The year 2020 has not been a great start for the world and the pandemic novel virus shares much of the blame. It seems just like yesterday when coronavirus was traced from a fish market at Wuhan in January 2020 and led to the city’s lockdown. Gradually, this virus imprinted its roots all over the globe and shortly all countries had to submit before it.

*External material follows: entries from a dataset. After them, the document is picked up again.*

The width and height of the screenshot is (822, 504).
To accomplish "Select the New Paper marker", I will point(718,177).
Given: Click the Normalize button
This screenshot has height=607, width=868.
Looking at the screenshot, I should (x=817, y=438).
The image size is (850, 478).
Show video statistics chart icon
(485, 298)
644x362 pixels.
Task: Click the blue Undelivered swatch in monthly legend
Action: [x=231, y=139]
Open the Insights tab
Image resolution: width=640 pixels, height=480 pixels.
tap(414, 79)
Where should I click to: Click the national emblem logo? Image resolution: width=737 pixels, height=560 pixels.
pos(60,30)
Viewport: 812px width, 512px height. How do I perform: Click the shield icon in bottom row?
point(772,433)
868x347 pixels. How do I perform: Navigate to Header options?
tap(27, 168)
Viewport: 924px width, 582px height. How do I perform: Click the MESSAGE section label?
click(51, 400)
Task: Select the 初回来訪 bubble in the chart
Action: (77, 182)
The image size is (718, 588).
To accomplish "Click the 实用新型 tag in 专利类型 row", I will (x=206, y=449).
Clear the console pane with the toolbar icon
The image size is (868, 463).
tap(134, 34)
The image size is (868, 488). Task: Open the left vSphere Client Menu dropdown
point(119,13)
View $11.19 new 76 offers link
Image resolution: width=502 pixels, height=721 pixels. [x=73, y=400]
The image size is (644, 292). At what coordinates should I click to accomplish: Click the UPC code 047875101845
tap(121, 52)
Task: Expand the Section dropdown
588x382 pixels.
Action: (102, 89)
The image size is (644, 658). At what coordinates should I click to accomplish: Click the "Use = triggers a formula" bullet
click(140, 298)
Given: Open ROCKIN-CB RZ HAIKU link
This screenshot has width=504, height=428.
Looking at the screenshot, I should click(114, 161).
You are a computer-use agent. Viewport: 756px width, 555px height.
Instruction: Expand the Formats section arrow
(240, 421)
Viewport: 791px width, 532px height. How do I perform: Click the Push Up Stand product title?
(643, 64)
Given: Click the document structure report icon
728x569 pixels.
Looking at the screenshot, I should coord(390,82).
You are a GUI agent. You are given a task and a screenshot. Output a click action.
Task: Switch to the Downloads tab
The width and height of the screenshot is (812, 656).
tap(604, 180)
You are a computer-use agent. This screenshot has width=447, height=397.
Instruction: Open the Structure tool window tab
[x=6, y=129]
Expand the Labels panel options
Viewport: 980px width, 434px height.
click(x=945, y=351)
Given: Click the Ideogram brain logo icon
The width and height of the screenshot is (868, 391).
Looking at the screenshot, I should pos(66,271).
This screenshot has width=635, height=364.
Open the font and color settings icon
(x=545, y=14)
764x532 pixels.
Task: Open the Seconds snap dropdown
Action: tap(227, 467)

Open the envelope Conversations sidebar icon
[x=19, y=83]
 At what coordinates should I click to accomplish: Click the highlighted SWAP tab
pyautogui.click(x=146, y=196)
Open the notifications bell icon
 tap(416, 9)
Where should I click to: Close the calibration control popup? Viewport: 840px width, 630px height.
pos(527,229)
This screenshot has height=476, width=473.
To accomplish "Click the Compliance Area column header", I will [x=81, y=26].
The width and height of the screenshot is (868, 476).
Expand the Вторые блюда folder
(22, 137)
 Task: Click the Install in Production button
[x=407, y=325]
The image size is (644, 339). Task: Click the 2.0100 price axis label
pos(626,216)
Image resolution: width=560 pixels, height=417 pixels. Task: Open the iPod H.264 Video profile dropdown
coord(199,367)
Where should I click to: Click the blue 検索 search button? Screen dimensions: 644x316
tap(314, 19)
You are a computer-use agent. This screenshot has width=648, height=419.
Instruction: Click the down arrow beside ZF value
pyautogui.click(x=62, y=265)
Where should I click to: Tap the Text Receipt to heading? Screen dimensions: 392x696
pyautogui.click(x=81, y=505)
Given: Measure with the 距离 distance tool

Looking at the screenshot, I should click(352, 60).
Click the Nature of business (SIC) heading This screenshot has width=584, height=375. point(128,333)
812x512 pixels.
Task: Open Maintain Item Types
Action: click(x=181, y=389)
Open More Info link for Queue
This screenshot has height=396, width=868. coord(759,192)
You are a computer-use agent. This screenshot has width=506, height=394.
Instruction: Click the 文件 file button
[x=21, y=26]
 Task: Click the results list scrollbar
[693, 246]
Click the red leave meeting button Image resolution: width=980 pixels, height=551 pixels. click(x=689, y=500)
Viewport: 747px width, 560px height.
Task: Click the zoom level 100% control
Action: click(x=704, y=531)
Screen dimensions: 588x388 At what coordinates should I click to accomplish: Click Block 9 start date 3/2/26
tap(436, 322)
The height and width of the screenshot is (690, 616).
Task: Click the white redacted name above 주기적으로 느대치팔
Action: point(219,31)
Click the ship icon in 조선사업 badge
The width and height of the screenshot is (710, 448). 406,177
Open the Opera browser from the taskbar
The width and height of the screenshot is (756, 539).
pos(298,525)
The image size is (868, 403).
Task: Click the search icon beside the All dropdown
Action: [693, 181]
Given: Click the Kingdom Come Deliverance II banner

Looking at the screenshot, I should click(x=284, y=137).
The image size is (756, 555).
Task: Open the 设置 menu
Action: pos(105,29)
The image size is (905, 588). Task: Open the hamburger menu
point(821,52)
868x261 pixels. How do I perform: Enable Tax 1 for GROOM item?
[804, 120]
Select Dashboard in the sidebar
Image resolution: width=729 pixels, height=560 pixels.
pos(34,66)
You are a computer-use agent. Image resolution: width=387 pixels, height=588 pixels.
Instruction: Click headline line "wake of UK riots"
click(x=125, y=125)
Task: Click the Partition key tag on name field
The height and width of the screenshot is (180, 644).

This virus has impacted our daily lives, the global economy, and challenged our everyday practices. From changing how people interact daily to shifting work from office to home, coronavirus has urged us to prioritize safety in every walk of life. With the measures taken to work and interact online, there is an immediate concern demanding attention during this crucial time; cybersecurity. It is a fact that cyberattacks target the increased reliance on digital tools, and with the current situation across the globe, they avail the opportunity more than ever before.

_

Attacks & Malicious Campaigns Leverage COVID-19

• The Koadic RAT is being distributed by a multistage downloader via a malspam campaign using the subject CORONAVIRUS TRAVEL RECOMMENDATIONS. The threat actor spoofs an email address from the World Health Organization and distributes the RAT in the guise of corona safety guidelines from WHO.
• North Korean APT group Kimsuky is targeting victims with a COVID themed malicious document named “COVID-19 and North Korea”.
• APT36 is found distributing the Crimson RAT via a malspam disguised as a Corona health advisory and exploits a vulnerability CVE-2017-0199.
• Other malspam campaigns have been observed capitalizing on the pandemic with common lures like ‘corona vaccine’, ‘cure for the virus’, etc.
• HawkEye Keylogger is being distributed in a malspam using the lure of COVID19 Advice from World Health Organization.
• A malicious document named ‘Advisory Novel Corona Virus-Document.rtf’ was found distributing a keylogger for stealing information and credentials.
• APT27 is using a .lnk file, disguised as a PDF, and distributed via malspam, to deploy the PlugX malware. Its payload executes malicious commands to gain unauthorized remote access.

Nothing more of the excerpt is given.